In the first installment of Films To Be Thankful For, I wanted to highlight a film that made me want to become a writer. A film that first made me pay attention to filmmaking as a craft rather than an escapist experience used as a treat for children and young adults. The film in question is 2005’s Brick, the debut film from writer/director Rain Johnson. Brick lifts its inspiration directly from the works of Dashiell Hammet and Raymond Chandler private detective novels and applies that type of plotting and atmosphere to a high school setting. Brendan Frye (Joseph Gordon-Levitt) has recently discovered his girlfriend Emily (Emile de Ravin) dead at the end of a sewer pipeline and spends the entire film using detective work and his gumshoe-like personality to solve the mystery of her death.
Using a Southern California high school as the backdrop is the first noticeable thing that makes this movie brilliant. The setting helps by showing how life doesn’t stop just because Emily died, and the camera uses her death to its advantage. Mood can be purely established just by the camera staying far away from a character while they are making investigative phone calls to suspects or charming a local gangster for information about what kind of trouble his ex-girlfriend may have been in before she died. The setting is its own character in this film, and it adds to the dangerous atmosphere for solving this murder.
Another interesting thing about this movie is the characters and their conversation style. Characters like the Pin (Lukas Haas), who lives with his mother but is also the biggest drug dealer in the movie, is interesting because of his nature. The Pin doesn’t use violence and has a physical disability, and yet, he’s so intimidating just from his stature. Instead of being loud and brazen, he is soft-spoken and self-assured for most of the movie. The threats issued by him sound more like careful warnings than statements that will make you feel like your body is about to be damaged.
Laura (Nora Zehetner) is another character who never loses her cool but is equally as interesting. Laura is the film’s femme fatale. There’s no mistaking how much she wants Brendan to stop searching for his ex-girlfriend, who clearly never gave him the time of day, and wants him to just move on with his life rather than being in his deep level of mourning. The Pin and Laura both inform how Brendan approaches the world of drug dealing, what is popular, and how to fight through the different social cliques to find the answers he needs to make peace with Emily’s death.
When I first saw Brick, I had never seen a writer go to such deaths to explore both an ever-evolving mystery and depression about the loss of someone you love. The use of language lifted from detective stories within the film to color it to that genre is so much of what makes the writing in this film unique. Johnson does not let the audience off the hook to educate them about the story he’s telling. He expects them to follow along, and if they get lost, just run to keep up.
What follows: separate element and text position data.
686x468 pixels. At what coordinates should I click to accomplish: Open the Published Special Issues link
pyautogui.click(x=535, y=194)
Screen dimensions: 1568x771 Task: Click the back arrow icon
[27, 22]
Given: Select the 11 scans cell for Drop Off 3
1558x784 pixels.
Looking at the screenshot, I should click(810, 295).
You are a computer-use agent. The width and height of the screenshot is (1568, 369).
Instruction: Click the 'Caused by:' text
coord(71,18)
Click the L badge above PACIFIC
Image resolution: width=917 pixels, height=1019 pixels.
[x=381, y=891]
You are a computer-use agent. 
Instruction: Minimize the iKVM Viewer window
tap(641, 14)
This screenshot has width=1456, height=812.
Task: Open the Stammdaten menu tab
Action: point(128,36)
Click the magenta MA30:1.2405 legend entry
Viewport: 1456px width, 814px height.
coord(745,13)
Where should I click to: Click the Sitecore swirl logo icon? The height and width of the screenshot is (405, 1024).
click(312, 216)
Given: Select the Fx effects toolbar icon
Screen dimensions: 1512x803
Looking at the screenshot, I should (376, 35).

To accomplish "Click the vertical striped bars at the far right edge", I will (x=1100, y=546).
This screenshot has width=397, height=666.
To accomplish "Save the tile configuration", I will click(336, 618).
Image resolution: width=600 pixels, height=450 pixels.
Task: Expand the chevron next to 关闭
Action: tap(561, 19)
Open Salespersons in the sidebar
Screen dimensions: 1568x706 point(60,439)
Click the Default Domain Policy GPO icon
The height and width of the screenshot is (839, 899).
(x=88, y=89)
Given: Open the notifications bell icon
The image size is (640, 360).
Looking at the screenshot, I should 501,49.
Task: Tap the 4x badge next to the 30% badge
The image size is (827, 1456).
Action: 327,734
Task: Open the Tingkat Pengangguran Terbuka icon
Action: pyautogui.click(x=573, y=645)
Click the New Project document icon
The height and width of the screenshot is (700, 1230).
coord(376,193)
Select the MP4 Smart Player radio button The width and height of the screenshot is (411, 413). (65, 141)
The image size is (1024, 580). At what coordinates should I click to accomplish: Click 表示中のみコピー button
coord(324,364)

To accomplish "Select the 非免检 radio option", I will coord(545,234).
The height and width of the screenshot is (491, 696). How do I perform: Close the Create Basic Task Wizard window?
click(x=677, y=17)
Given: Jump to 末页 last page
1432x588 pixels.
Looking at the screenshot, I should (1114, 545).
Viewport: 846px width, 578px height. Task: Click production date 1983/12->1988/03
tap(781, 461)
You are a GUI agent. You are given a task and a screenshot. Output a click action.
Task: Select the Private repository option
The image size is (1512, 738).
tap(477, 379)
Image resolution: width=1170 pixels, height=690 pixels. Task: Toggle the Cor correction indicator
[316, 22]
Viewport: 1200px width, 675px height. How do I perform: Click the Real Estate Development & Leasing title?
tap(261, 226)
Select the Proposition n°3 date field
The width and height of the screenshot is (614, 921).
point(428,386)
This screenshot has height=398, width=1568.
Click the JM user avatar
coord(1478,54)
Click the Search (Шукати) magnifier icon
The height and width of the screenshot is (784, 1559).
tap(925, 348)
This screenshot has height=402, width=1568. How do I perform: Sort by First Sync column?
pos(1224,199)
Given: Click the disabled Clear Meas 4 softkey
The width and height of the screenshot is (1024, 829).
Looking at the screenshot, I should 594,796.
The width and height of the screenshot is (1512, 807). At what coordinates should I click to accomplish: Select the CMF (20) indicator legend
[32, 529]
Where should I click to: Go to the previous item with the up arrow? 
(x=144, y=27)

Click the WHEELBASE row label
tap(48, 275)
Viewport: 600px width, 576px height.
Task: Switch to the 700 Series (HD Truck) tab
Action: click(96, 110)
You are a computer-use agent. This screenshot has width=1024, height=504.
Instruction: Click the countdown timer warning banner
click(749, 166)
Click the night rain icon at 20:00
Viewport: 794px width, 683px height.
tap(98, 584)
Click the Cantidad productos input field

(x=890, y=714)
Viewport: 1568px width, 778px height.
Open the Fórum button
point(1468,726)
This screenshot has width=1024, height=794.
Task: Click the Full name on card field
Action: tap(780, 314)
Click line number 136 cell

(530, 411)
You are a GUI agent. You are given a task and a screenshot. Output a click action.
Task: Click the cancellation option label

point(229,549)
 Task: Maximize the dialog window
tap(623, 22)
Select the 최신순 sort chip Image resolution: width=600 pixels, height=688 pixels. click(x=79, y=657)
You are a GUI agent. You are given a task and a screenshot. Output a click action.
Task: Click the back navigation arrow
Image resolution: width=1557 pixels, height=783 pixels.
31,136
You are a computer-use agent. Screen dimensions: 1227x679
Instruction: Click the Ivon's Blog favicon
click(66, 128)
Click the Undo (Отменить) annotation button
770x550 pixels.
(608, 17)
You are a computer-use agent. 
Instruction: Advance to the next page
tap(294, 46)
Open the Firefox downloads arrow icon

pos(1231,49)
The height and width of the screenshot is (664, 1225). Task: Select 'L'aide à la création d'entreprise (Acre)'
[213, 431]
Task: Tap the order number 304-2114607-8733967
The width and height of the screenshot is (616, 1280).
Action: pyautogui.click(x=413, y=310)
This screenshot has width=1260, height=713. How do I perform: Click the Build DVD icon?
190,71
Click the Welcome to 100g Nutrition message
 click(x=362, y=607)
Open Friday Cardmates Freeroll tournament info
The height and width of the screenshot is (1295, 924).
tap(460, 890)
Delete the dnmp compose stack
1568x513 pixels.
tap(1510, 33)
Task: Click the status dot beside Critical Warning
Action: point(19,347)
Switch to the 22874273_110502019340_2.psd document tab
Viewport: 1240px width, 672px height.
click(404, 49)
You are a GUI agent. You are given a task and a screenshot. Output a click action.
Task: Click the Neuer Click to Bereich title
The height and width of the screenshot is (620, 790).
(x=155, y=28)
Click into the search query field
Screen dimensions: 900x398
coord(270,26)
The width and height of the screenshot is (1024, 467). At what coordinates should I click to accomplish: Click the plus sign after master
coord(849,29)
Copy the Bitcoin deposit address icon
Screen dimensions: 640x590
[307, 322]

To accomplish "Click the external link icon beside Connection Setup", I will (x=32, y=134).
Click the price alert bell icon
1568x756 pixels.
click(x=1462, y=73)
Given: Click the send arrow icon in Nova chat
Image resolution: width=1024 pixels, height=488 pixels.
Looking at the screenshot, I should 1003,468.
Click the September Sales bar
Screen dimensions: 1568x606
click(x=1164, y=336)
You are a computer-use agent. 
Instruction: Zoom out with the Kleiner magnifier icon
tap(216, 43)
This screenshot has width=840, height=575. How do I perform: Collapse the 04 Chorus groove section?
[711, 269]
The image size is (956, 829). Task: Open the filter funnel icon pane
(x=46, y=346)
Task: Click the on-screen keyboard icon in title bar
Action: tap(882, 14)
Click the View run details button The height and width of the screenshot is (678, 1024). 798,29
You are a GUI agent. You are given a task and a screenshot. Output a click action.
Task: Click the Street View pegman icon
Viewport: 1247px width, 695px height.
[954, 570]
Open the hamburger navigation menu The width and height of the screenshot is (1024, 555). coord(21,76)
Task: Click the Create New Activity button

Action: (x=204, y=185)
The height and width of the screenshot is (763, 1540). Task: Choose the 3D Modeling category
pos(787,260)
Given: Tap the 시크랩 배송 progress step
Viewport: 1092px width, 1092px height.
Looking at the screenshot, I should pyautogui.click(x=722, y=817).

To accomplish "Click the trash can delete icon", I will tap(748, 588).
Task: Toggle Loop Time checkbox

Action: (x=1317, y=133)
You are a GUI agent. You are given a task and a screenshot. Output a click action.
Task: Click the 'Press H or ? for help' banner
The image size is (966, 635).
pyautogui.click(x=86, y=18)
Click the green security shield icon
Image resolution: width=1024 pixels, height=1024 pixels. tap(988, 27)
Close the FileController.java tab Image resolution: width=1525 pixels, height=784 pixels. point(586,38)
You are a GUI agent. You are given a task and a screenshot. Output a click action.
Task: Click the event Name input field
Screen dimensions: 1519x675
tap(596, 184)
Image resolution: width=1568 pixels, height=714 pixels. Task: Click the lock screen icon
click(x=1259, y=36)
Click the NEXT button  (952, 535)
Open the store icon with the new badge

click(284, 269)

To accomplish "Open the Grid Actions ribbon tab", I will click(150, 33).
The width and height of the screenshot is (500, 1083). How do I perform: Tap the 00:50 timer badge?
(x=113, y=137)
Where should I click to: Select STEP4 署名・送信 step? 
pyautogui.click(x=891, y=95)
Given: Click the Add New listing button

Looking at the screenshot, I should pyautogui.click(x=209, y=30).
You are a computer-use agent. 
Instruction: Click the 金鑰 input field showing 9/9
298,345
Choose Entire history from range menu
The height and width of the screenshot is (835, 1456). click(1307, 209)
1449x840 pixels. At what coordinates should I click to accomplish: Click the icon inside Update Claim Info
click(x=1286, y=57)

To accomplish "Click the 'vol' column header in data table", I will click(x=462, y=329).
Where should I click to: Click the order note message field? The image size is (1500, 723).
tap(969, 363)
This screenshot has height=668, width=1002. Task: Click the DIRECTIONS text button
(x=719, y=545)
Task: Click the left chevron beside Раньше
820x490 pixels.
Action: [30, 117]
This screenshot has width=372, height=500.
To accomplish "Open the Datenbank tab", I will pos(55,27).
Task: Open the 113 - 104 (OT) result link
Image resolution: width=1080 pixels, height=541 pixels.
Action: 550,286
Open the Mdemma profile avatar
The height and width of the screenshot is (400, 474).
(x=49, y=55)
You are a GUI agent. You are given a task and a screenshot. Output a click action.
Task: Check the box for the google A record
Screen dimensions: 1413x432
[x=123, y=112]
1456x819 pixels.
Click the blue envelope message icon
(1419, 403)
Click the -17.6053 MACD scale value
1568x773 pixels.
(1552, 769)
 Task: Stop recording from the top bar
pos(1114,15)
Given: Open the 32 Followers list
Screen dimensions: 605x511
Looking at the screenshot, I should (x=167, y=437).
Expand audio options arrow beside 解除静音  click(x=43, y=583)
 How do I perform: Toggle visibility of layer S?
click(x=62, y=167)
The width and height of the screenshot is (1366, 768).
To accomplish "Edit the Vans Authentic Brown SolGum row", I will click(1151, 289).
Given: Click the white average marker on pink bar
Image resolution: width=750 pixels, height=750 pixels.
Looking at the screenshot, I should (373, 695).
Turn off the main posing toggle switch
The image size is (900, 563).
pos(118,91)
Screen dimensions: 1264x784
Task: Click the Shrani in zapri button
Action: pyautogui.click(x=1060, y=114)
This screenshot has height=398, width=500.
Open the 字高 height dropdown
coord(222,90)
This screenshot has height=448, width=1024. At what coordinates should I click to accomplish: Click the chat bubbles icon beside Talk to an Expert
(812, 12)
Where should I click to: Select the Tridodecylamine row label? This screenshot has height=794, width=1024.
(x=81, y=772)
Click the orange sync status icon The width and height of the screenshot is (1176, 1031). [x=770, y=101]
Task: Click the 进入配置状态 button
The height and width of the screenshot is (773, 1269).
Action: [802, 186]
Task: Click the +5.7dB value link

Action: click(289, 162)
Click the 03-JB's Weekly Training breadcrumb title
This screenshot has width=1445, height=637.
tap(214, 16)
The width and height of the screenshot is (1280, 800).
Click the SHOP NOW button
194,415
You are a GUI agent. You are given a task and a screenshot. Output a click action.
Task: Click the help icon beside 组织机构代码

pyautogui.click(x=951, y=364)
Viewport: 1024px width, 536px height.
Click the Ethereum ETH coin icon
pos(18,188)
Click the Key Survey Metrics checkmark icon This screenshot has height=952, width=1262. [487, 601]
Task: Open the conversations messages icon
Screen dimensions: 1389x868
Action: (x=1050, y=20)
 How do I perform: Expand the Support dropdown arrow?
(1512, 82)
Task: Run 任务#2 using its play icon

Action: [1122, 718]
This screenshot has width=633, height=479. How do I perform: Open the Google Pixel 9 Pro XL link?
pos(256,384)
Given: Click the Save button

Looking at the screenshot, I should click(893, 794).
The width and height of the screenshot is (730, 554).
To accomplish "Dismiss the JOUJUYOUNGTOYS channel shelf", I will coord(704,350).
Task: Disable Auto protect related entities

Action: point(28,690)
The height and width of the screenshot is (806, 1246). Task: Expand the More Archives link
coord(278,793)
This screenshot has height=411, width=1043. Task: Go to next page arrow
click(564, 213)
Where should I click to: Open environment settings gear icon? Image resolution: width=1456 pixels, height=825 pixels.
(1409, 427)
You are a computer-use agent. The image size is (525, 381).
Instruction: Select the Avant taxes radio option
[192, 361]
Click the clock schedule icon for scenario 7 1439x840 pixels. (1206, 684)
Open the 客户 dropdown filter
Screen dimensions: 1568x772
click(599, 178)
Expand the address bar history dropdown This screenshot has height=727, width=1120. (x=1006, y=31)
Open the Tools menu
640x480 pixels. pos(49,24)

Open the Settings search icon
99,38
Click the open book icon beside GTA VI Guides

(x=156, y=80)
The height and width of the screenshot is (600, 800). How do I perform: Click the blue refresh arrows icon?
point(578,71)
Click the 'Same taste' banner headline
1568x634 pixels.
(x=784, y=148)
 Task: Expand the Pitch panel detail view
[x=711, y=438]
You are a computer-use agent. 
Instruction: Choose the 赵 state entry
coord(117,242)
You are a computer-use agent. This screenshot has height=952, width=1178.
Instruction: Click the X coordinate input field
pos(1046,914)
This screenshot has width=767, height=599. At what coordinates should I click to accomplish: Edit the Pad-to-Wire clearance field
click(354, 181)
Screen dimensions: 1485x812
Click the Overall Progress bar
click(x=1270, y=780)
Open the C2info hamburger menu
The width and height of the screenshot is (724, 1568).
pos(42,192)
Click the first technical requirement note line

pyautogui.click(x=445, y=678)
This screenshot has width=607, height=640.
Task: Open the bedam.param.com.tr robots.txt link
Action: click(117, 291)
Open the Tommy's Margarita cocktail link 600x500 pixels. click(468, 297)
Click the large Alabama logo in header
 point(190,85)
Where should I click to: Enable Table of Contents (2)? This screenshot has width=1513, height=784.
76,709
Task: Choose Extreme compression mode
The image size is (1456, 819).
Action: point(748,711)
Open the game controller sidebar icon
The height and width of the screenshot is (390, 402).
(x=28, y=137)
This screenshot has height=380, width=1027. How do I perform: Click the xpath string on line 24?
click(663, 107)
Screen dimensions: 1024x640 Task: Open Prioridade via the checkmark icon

What makes Brick even more of an impressive feat is that this was Johnson’s first time directing and writing a feature film. I’m thankful because this film took me somewhere new and made me ask questions about the film process that hasn’t mattered to me before. It’s always great when a movie can take you to new places, but you know you’re passionate when you want to write about it. That’s what this film made me do. I became a writer because I wanted more experiences like that, and I will forever be grateful that it put me on that path.